Além disso, o consumidor poderá escolher instrutores independentes, horários flexíveis e até utilizar o próprio veículo nas aulas práticas.
Outro ponto é o acesso facilitado, já que pessoas que vivem em cidades pequenas ou regiões sem autoescola agora têm mais opções para se habilitar.
Como vai funcionar?
A nova categoria profissional permite que instrutores ofereçam aulas práticas de direção sem vínculo com autoescolas, desde que sejam devidamente registrados e autorizados pelo Detran e pelo Ministério dos Transportes.
Para atuar, o instrutor precisa concluir um curso de capacitação, que inclui aulas sobre pedagogia, legislação de trânsito e condução segura. Após o curso, é aplicada uma prova de avaliação. Se aprovado, o profissional receberá um certificado de conclusão.
Aulas com veículo próprio
As aulas poderão ser realizadas com o carro ou a moto do aluno ou do instrutor, desde que o veículo atenda às exigências do Código de Trânsito Brasileiro (CTB).

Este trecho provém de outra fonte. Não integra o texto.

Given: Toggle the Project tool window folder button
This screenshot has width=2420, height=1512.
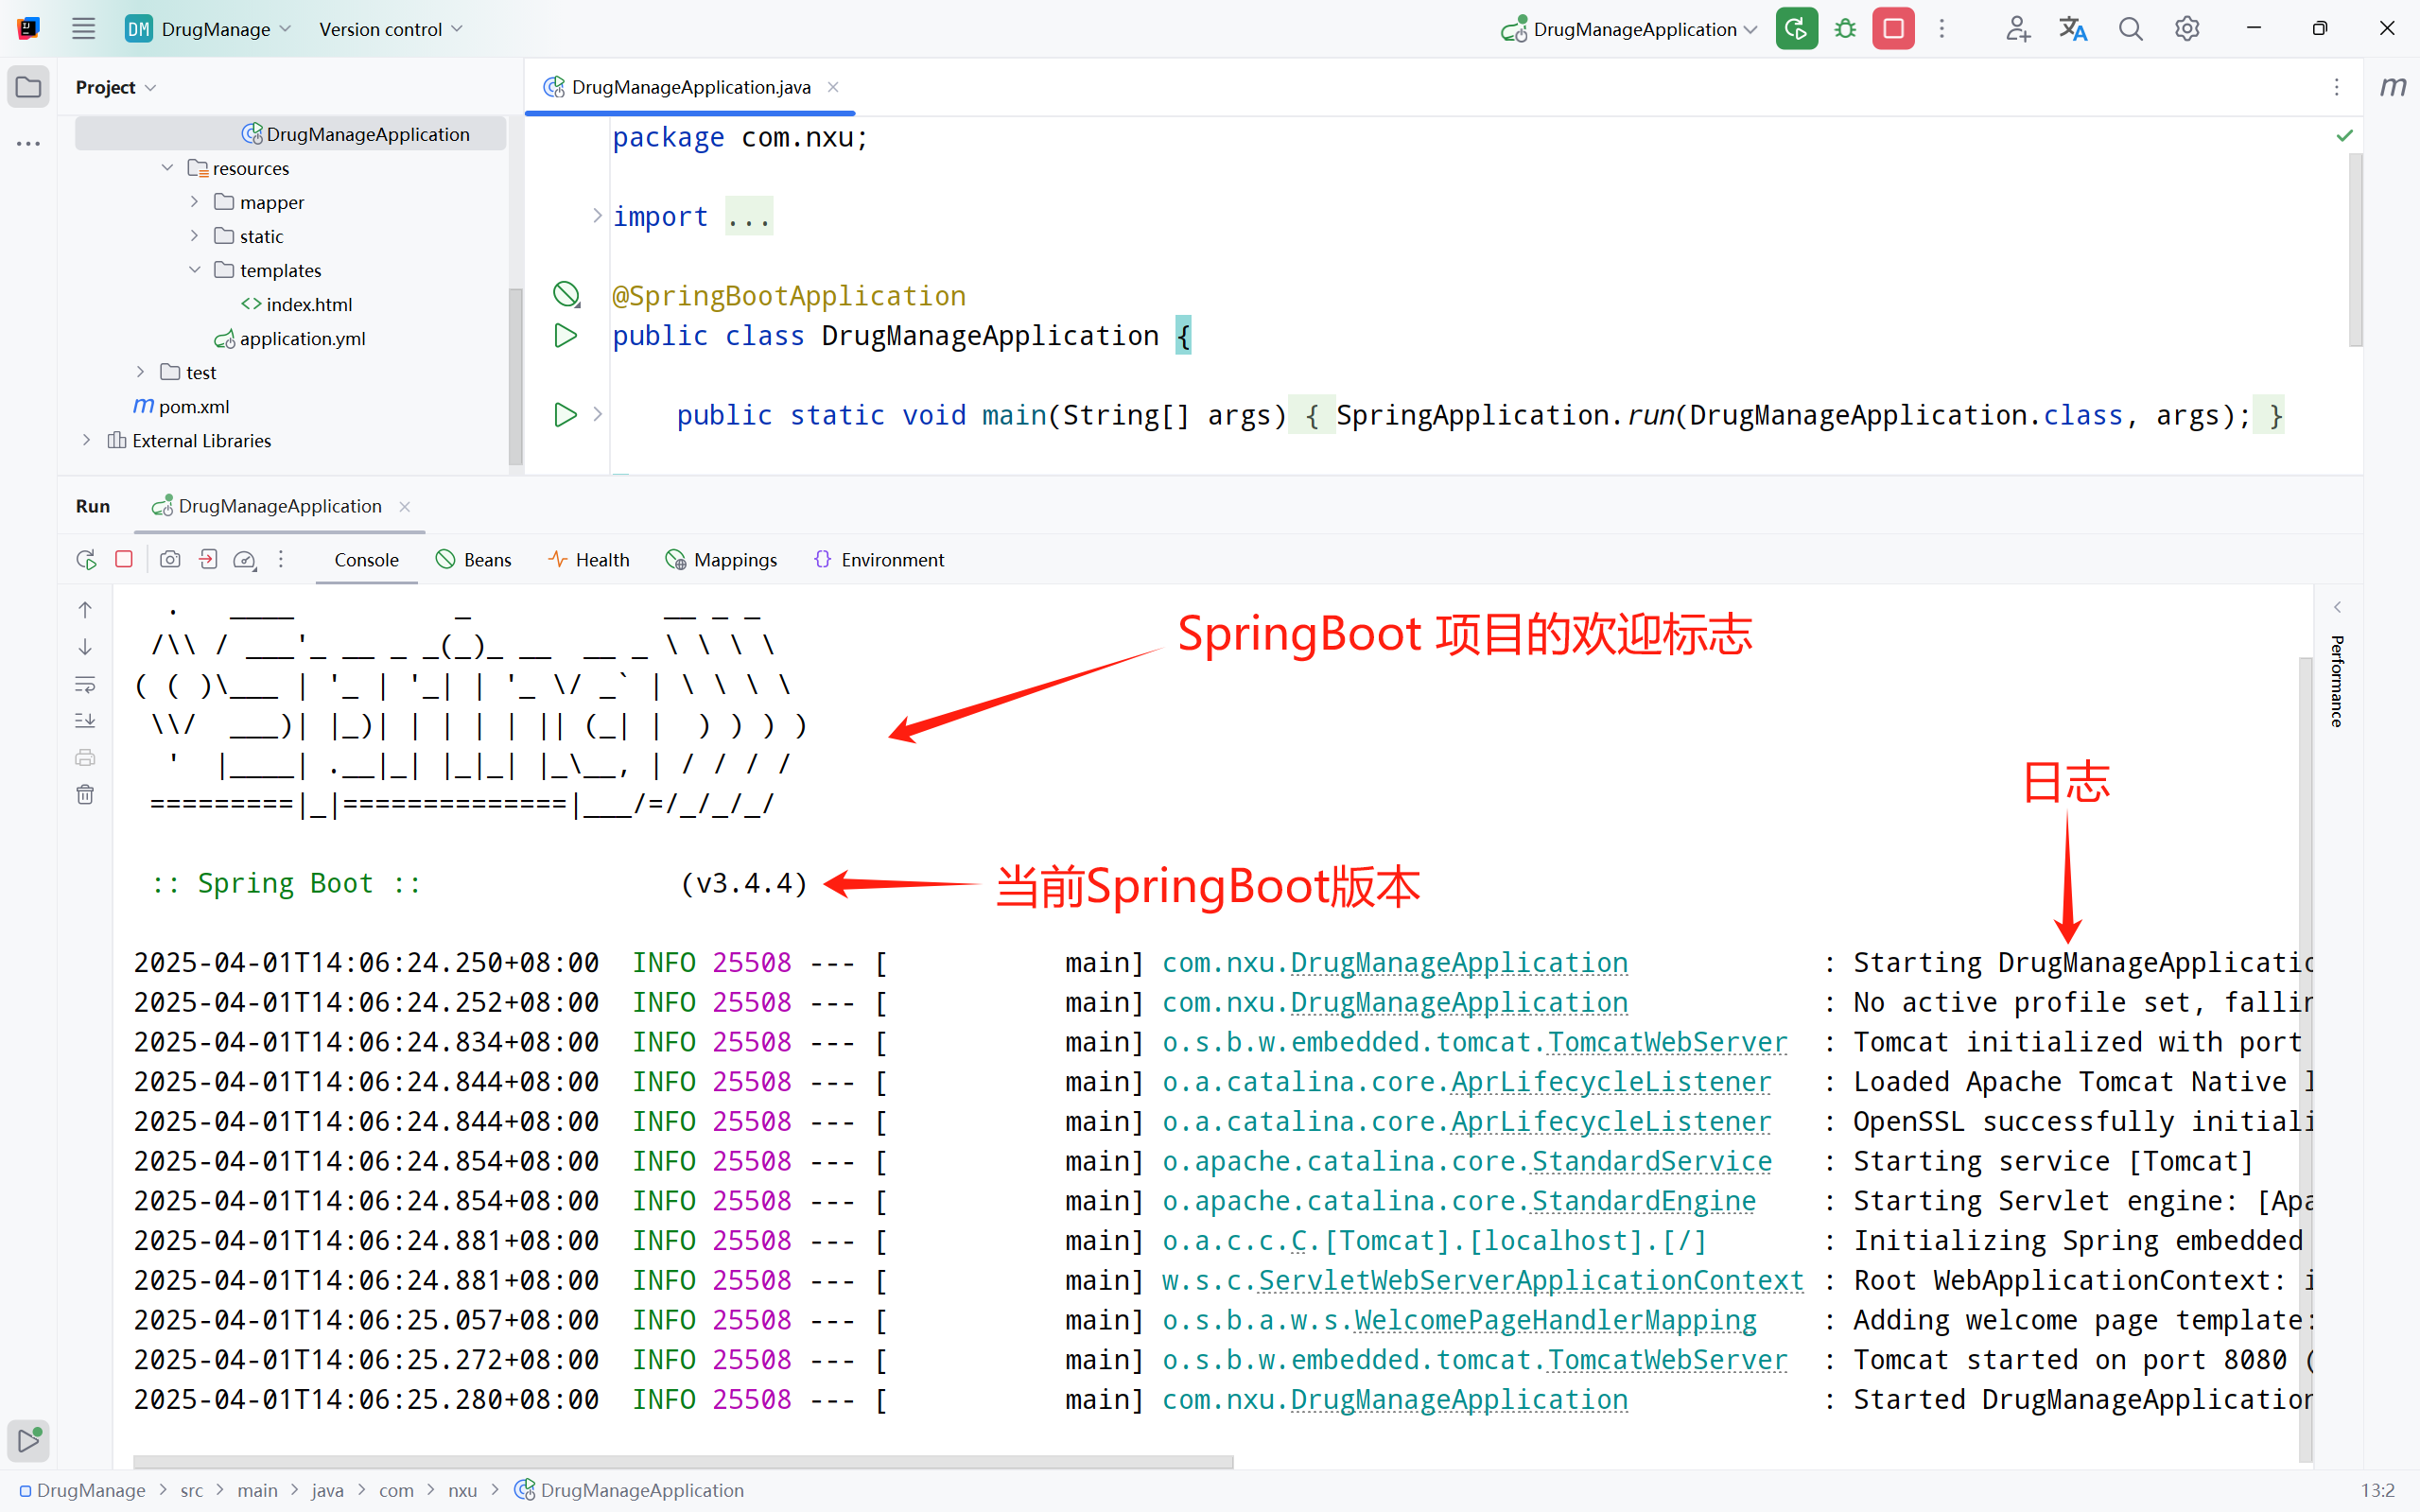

Vale ressaltar, que é obrigatório que o automóvel esteja em boas condições de segurança, dentro do limite de anos de fabricação permitido e identificado como veículo de aprendizagem (como um adesivo, por exemplo).
Consulta e fiscalização
Os instrutores autorizados serão listados em plataformas oficiais, nas quais os cidadãos poderão verificar se o profissional está credenciado e consultar horários e locais disponíveis para as aulas.
Durante a prática, o instrutor deverá portar documentos obrigatórios, como:
- CNH;
- Credencial de Instrutor;
- Licença de Aprendizagem Veicular;
- Certificado de Registro e Licenciamento do Veículo.
A fiscalização ficará a cargo dos órgãos de trânsito, que poderão realizar inspeções a qualquer momento para garantir o cumprimento das regras.
Trabalho independente
A nova regulamentação também representa um avanço trabalhista. Os instrutores poderão atuar de forma autônoma e gerir o próprio negócio, respeitando as normas do Detran.
Quem já trabalha em autoescolas poderá manter o vínculo e, ao mesmo tempo, oferecer aulas como profissional independente.
Participação popular
A medida faz parte das mudanças no processo de habilitação que passaram por consulta pública até 2 de novembro, na plataforma participa + Brasil. Segundo o Ministério dos Transportes, mais de 20 mil contribuições foram enviadas pela população.